Line joiners
Join a list of text lines into a single line, adding spaces between lines only where necessary and rejoining hyphenated words. This is useful for when extracting text from a PDF or using an OCR application.
The join_lines function
The simplest way to join multiple lines into a single text in malti is as follows:
1import malti.line_joiner
2
3lines = ['Dan it-', 'test huwa', 'maqsum f\'div-', 'ersi linji.']
4text = malti.line_joiner.join_lines(text, fix_hyphenated_words=True)
5print(text)
'Dan it-test huwa maqsum f\'diversi linji.'
The LineJoiner class
The above is a convenience function that makes use of a default line joiner (RBLineJoiner in this version).

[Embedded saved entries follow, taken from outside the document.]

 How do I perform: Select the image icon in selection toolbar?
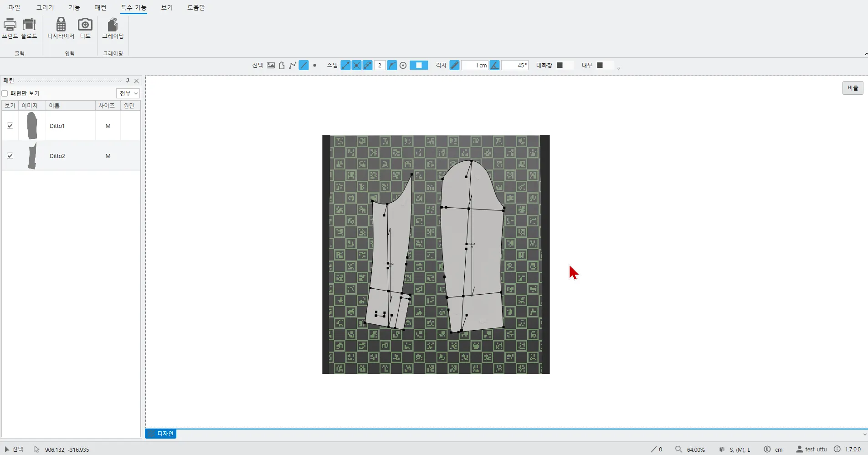tap(271, 65)
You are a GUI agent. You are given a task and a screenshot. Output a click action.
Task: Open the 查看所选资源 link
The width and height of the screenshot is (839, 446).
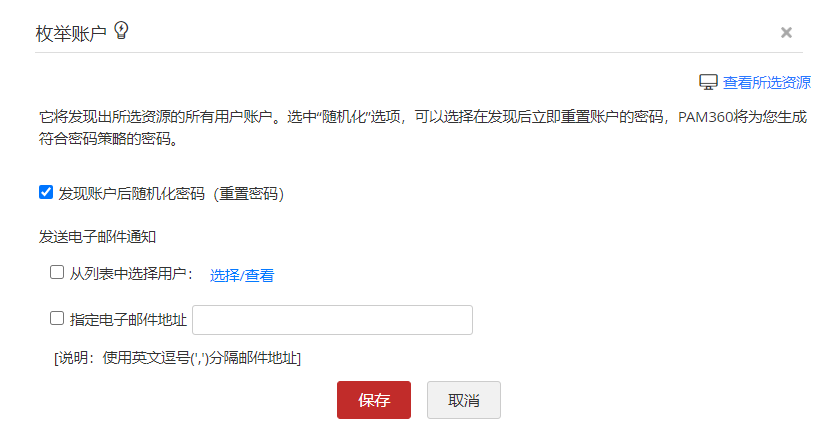click(x=767, y=82)
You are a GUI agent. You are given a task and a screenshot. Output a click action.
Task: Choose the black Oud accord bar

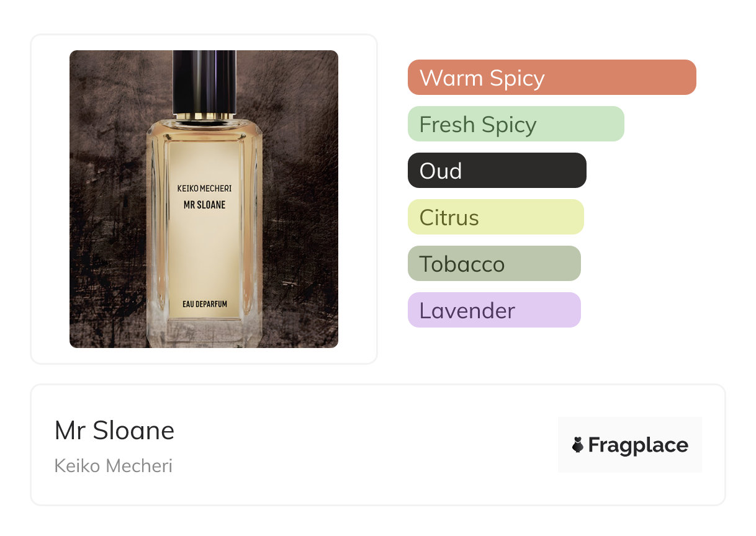click(497, 171)
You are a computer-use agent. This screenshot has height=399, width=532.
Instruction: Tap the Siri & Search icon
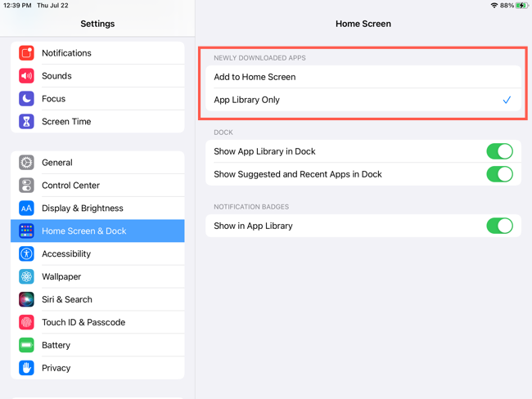click(x=26, y=300)
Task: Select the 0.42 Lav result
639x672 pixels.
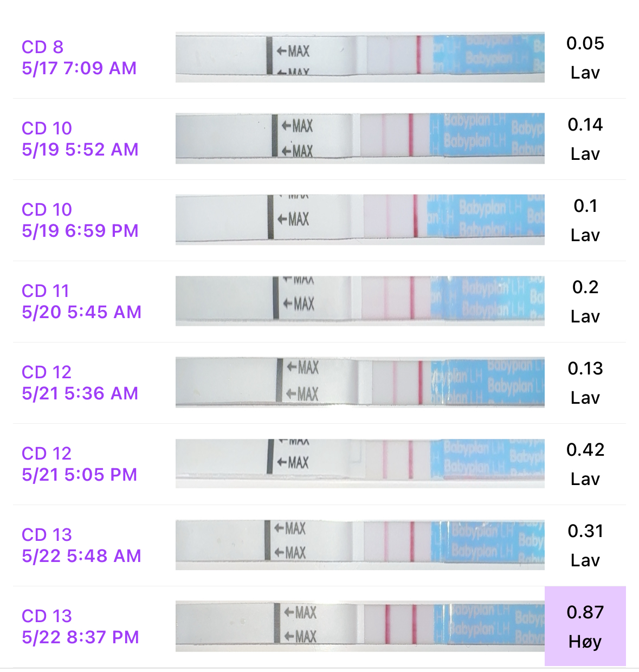Action: coord(585,464)
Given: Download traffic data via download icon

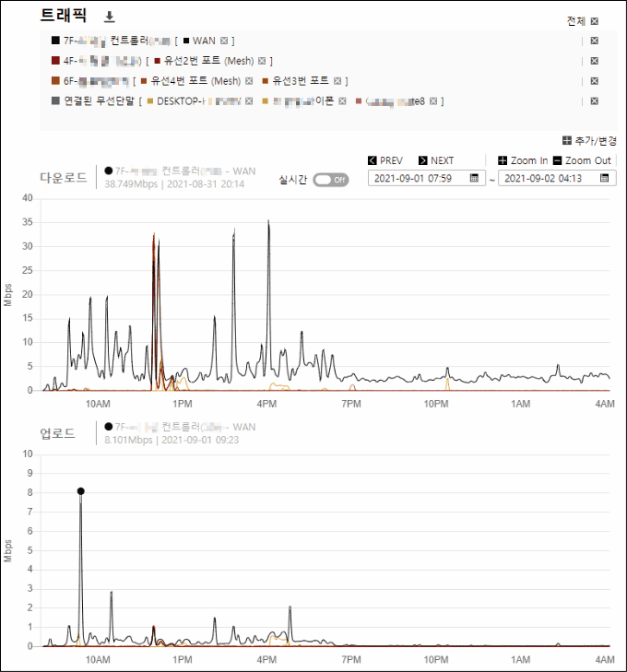Looking at the screenshot, I should tap(110, 17).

To gain access to all the features of line joiners, they should be used in their class form, for example:
1import malti.line_joiner
2
3splitter = malti.line_joiner.RMLineJoiner()
4
5lines = ['Dan it-', 'test huwa', 'maqsum f\'div-', 'ersi linji.']
6text = malti.line_joiner.join_lines(text, fix_hyphenated_words=True)
7print(text)
'Dan it-test huwa maqsum f\'diversi linji.'
Available line joiners
The following line joiners are available:
malti.line_joiner.RBLineJoiner(rb_line_joiner.py): ALineJoinerthat processes lines with a rule-based algorithm.